▸ **SELECTED TEXT**:
Thursday, August 19, 2004

 
After an endless flight -- I was stuck talking to a second-year associate about investment strategy for four hours -- I returned to the office a little while ago to get back up to speed. I had two voicemails waiting for me:

"Attention all personnel. This message is to let you know that the voicemail system will be down for maintenance on Saturday, August 21, from approximately 3 a.m. until 5 a.m. Callers will be transferred to a recording instead of proceeding directly into the system. The recording will instruct them to call back after 5 a.m. to leave a voice message. We apologize for the inconvenience."

"Attention all personnel. Earlier we alerted you to a voicemail outage planned for this Saturday, August 21, from approximately 3 a.m. until 5 a.m. The outage will no longer be necessary. Thank you."

▸ **Rows of pointing data**:
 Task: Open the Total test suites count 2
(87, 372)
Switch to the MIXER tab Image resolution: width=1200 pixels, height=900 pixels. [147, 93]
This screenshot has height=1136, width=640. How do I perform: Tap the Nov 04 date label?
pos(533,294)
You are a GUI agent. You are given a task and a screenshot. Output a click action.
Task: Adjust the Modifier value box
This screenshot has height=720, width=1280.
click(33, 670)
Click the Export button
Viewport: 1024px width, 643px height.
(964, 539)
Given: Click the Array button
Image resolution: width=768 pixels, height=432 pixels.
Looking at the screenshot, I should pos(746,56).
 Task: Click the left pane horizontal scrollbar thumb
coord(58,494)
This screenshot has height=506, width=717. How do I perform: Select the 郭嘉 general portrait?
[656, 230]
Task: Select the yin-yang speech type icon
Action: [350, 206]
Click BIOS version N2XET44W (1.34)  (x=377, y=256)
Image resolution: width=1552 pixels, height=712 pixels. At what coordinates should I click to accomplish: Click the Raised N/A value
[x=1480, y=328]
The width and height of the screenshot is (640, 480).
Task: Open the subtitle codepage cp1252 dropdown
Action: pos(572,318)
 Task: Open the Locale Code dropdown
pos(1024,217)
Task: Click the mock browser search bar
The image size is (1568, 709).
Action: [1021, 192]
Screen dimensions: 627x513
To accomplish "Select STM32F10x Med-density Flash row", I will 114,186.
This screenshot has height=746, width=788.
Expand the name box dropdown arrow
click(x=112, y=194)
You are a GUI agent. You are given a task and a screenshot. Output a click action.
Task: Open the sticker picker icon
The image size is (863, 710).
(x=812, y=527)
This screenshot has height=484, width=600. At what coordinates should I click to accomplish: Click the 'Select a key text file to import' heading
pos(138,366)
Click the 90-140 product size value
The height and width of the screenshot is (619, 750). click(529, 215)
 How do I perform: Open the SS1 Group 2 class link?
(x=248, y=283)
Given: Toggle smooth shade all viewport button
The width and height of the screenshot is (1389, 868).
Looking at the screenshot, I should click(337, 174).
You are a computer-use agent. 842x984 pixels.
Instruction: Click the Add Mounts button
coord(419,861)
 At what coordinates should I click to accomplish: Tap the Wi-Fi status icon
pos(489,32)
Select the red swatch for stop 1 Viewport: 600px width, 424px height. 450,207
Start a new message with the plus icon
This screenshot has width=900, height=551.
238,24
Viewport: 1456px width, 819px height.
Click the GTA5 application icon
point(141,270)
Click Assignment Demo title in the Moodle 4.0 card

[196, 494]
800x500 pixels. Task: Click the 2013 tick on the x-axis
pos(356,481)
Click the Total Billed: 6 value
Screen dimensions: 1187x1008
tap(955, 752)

▸ **AIM OF THE EXERCISE**: In the blog entry about the two voicemails, during what hours on Saturday, August 21, was the voicemail system originally planned to be down?

▸ **TASK ANSWER**: From approximately 3 a.m. until 5 a.m.